Automobilunternehmen wagen sich oft über ihr Kerngeschäft hinaus und versuchen sich in verschiedenen Branchen. Während einige den Gewinn steigern wollen, tun andere dies, um in wirtschaftlichen Krisenzeiten Stabilität zu wahren. Im Folgenden stellen wir interessante Projekte bekannter Marken außerhalb der Automobilindustrie vor. Dies berichtet Autocar.co.uk .
Im Jahr 2012 entwickelte BMW einen Bob für das US-Olympiateam. Unter Nutzung seiner Erfahrung mit Kohlefaserwerkstoffen und Aerodynamik schuf das Unternehmen einen leichten und schnellen Schlitten. Infolgedessen standen die amerikanischen Athleten bei den Olympischen Winterspielen 2014 in Sotschi zum ersten Mal seit 1952 wieder auf dem Podium.

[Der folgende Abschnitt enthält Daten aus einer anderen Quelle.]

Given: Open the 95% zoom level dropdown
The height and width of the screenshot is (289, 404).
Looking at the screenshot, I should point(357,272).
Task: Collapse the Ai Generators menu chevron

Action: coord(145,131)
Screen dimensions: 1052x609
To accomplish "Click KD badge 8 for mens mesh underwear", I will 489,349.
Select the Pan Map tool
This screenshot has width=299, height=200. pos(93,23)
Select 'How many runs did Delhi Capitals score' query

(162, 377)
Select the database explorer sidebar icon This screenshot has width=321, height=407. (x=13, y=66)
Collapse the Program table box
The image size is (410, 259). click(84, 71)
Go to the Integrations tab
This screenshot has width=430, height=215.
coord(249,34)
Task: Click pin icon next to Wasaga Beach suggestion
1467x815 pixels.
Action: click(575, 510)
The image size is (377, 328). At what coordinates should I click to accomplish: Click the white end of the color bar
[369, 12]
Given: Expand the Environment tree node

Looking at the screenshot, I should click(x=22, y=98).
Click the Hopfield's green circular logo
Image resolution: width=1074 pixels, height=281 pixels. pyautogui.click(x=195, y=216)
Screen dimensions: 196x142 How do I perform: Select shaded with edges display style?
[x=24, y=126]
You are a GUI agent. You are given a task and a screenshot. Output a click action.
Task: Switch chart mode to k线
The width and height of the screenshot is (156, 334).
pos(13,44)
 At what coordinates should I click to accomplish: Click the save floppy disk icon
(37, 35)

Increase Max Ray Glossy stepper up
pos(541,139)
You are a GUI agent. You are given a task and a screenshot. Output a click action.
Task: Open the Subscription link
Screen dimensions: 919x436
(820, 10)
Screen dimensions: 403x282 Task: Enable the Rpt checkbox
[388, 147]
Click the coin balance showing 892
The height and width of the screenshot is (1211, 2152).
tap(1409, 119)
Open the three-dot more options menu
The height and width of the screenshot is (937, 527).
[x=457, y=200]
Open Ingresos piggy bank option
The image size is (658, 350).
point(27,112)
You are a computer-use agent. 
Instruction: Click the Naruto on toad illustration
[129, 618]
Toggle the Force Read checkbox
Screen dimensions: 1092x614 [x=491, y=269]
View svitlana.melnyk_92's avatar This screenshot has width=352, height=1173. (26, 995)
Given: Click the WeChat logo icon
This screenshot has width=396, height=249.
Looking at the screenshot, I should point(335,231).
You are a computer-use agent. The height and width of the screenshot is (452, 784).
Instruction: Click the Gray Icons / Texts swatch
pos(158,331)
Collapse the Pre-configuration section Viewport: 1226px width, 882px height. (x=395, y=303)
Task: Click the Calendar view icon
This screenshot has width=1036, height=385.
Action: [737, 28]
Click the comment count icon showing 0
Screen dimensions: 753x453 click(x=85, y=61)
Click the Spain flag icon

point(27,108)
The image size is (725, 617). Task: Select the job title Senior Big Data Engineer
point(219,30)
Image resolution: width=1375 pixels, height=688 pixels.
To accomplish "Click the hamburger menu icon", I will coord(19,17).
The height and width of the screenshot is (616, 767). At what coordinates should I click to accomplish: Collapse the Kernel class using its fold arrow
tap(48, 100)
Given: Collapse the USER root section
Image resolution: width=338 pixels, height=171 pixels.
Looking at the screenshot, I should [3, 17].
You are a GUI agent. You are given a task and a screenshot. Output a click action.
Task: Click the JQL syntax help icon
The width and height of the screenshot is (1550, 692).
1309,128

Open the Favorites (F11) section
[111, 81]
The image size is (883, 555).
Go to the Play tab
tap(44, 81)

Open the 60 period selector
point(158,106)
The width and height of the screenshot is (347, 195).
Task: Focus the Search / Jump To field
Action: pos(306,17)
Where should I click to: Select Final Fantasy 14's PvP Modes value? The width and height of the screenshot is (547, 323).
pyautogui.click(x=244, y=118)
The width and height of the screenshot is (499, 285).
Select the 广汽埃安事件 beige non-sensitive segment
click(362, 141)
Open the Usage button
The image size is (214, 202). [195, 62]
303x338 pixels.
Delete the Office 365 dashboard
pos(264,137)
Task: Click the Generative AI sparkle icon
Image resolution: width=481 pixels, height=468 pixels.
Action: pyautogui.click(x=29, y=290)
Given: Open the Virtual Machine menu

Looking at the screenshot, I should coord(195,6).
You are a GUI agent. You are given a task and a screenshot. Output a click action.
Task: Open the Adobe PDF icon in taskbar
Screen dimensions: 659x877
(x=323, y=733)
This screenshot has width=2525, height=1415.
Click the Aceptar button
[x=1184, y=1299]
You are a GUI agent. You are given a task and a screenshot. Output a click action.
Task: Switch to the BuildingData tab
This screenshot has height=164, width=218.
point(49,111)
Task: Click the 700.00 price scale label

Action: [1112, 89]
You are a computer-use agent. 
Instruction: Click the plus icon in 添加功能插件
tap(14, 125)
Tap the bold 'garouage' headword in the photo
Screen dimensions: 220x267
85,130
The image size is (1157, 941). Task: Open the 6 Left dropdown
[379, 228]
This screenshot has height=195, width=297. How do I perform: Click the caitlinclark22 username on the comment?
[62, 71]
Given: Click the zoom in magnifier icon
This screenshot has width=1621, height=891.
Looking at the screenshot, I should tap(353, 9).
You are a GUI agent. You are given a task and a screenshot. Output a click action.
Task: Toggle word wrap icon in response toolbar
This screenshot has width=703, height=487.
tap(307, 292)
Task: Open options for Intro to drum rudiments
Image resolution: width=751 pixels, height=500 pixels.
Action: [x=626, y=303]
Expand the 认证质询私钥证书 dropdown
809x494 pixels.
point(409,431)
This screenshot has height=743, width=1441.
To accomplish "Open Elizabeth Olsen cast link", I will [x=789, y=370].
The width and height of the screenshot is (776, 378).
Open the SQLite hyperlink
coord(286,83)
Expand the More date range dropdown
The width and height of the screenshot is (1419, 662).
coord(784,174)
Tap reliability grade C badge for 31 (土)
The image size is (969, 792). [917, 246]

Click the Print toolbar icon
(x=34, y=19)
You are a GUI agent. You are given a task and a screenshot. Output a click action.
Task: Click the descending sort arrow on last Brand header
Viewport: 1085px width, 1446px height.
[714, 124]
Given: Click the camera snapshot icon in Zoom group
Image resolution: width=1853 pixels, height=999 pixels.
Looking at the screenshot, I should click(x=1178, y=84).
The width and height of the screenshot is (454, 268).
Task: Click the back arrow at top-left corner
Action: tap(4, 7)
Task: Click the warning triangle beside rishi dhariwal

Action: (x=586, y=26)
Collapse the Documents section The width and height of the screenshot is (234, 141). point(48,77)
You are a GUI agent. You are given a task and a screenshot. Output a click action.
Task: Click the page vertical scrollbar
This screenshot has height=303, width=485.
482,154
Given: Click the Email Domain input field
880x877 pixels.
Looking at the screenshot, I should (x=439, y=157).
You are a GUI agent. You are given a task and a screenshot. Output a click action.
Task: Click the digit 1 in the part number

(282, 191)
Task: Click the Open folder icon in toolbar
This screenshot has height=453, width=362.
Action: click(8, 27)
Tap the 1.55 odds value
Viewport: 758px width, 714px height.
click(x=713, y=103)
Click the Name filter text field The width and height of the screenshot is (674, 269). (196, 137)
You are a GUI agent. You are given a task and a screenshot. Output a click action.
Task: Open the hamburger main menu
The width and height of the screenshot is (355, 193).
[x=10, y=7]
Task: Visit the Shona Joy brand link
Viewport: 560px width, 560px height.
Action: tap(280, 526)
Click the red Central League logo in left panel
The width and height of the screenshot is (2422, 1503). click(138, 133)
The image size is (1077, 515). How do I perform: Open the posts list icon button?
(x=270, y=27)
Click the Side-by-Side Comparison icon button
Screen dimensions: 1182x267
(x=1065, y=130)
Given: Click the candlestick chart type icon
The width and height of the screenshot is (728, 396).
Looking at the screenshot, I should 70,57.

Fiat erwarb 1926 die berühmte italienische Zeitung "La Stampa". Unter der Führung des Unternehmens wurde die Zeitung zu einer der größten Publikationen des Landes. Selbst 1978, trotz des Drucks von Muammar al-Gaddafi, bewahrte der Verlag seine Unabhängigkeit. Fiat verkaufte seinen Anteil erst 2017.
Henry Ford errichtete 1926 mitten im brasilianischen Regenwald eine ganze Stadt namens "Fordlândia". Sein Ziel war der Anbau von Kautschuk für Autoteile. Das Projekt scheiterte jedoch, und 1934 musste Ford die Stadt aufgeben, da sich die Produktion von synthetischem Kautschuk als weitaus effizienter erwies.
Im Jahr 2015 erwarben BMW, Audi und Mercedes-Benz trotz ihrer Konkurrenz gemeinsam den Kartendienst HERE von Nokia. Dieser Schritt ermöglichte es den Automobilherstellern, Karten für zukünftige autonome Fahrzeuge unabhängig zu entwickeln, ohne von den Regeln von Apple oder Google abhängig zu sein.